Vinhos de Appassimento

Você já bebeu algum vinho de Apassimento ou Passito? Se você já bebeu um Amarone ou um Recioto a resposta é sim. Mas você sabe realmente o que é um vinho de Appassimento e de onde vieram esses vinhos? Como são elaborados? Um vinho de Apassimento sempre é doce? Nesse artigo feito para a degustação de um painel desses vinhos você vai poder tirar todas as suas dúvidas.

Vinhos de Appassimento

 

Vinhos de appassimento ou vinhos do método passito, são vinhos elaborados a partir de uvas desidratadas, semipassificadas. Esse método visa aumentar nos vinhos a estrutura, a concentração de sabor (e a cor das uvas no caso dos tintos). Outro fator que ocorre é que as uvas também concentram açúcares, logo, após a fermentação o vinho resultante costuma ter bastante açúcar residual ou ser bem alcoólico.

Este método é muito utilizado no Veneto, região do nordeste da Itália. Lá na sub-região Valpolicella existem 2 indicações geográficas que contemplam vinhos tintos feitos pelo método de appassimento: O Amarone della Valpolicella DOCG (tinto seco) e o Recioto della Valpolicella DOCG (tinto doce). São os vinhos de maior expressão no mundo elaborados por esse método. Ao lado de Valpolicella, na sub-região de Soave existe o Recioto di Soave DOCG, que é um vinho branco doce elaborado pelo mesmo método, mas que não tem tanta expressão no mundo. Outro exemplo de vinho elaborado pelo método de appassimento é o Passito di Pantelleria DOC. É um vinho branco doce elaborado com a uva Zibibbo (Moscatel de Alexandria) na pequena Ilha de Pantelleria, próxima à Sicília.

Devido ao grande sucesso mundial alcançado pelo Amarone, vinícolas de outras regiões da Itália e de outras partes do mundo como Argentina e Brasil empreenderam na elaboração dos seus próprios vinhos de appassimento. Em alguns casos buscando parceria com vinícolas do Veneto que já tinham a expertise no método, como a Bodega Renacer na Argentina que fez parceria com a Allegrini da Itália e a Vallontano no Brasil que fez parceria com a italiana Masi. Será que eles conseguiram um bom resultado?

▶ _LINHAS DE DADOS_

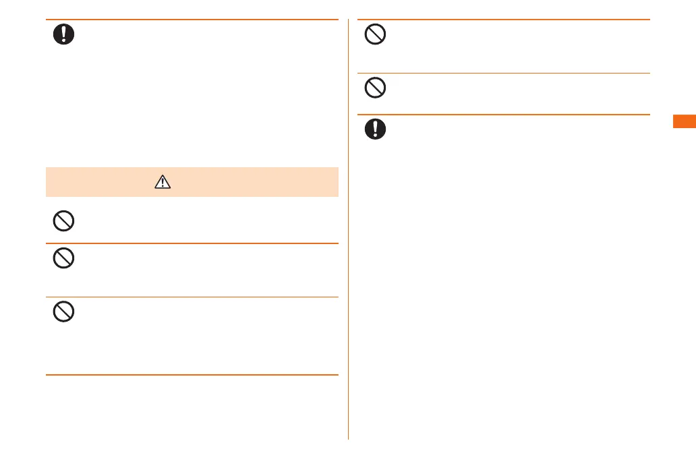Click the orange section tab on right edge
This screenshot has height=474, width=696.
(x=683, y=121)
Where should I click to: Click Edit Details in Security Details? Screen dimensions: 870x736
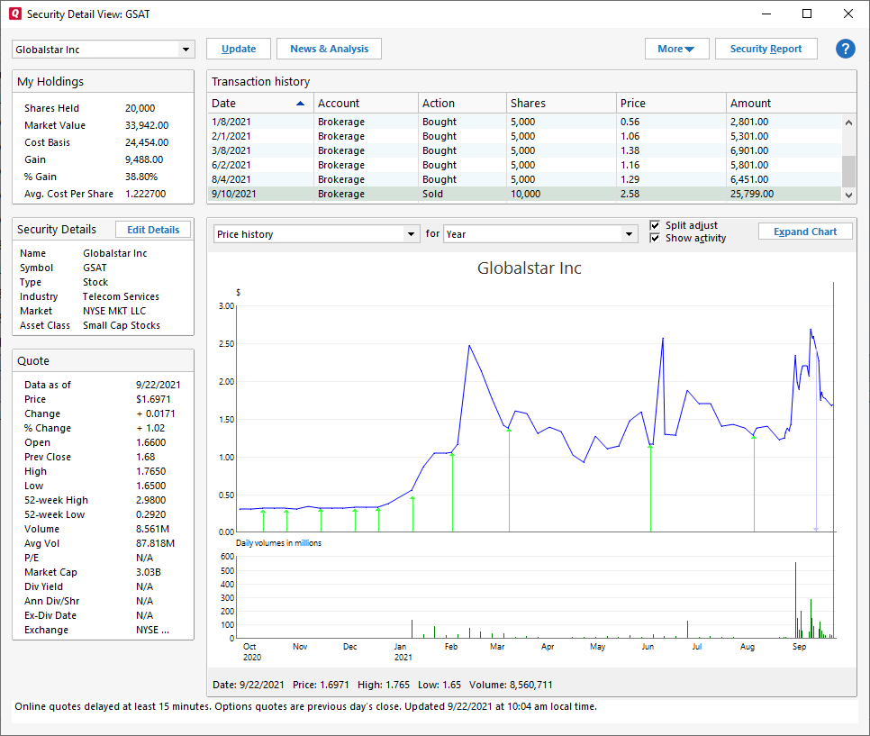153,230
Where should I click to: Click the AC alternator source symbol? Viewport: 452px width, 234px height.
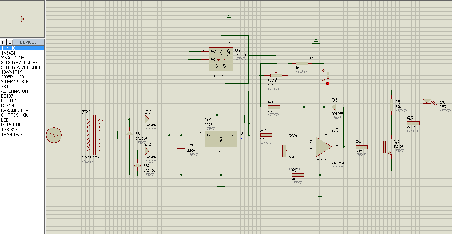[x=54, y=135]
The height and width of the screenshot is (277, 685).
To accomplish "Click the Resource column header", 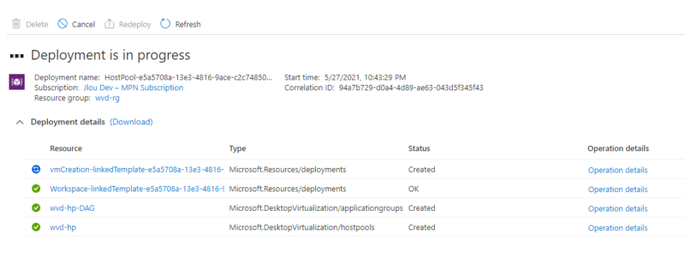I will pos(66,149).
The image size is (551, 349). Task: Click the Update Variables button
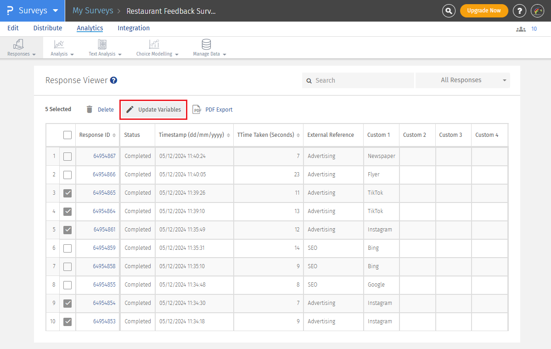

▶ _OBJETIVOS_
1. Digite novamente, do texto sobre vinhos de appassimento, o trecho que começa com as palavras "Você já bebeu algum" e termina com "as suas dúvidas.".
2. Segundo o texto sobre vinhos de appassimento, com qual vinícola italiana a Vallontano fez parceria no Brasil?
3. Prossiga com o texto sobre vinhos de appassimento a partir do ponto em que ele para.
Os registros não têm qualquer papel nesta atividade.

▶ _RESPOSTAS_
1.
Você já bebeu algum vinho de Apassimento ou Passito? Se você já bebeu um Amarone ou um Recioto a resposta é sim. Mas você sabe realmente o que é um vinho de Appassimento e de onde vieram esses vinhos? Como são elaborados? Um vinho de Apassimento sempre é doce? Nesse artigo feito para a degustação de um painel desses vinhos você vai poder tirar todas as suas dúvidas.

2. Com a Masi.

3.
Amarone, o Rei dos vinhos de Appassimento

 

O Amarone é o mais afamado vinho de appassimento do mundo. Caiu no gosto dos apreciadores e criou-se todo um status acerca das suas virtudes. É um vinho de muita qualidade, com o sabor intenso, de grande complexidade e elegante.

 

Amarone Della Valpolicella é uma DOC desde 1968. O vinho ganhou fama internacional e recebeu o mais alto status das denominações italianas, a DOCG em 2009. É um vinho com capacidade de envelhecimento de mais de 20 anos e que pela particularidade de ter os seus elementos em alta como alto teor alcoólico, alto açúcar residual, alto glicerol, alta fruta, alta acidez e muito corpo fornece aos apreciadores um turbilhão de emoções. Deixando-os muito apaixonados ou no mínimo muito curiosos. Mas nunca indiferentes.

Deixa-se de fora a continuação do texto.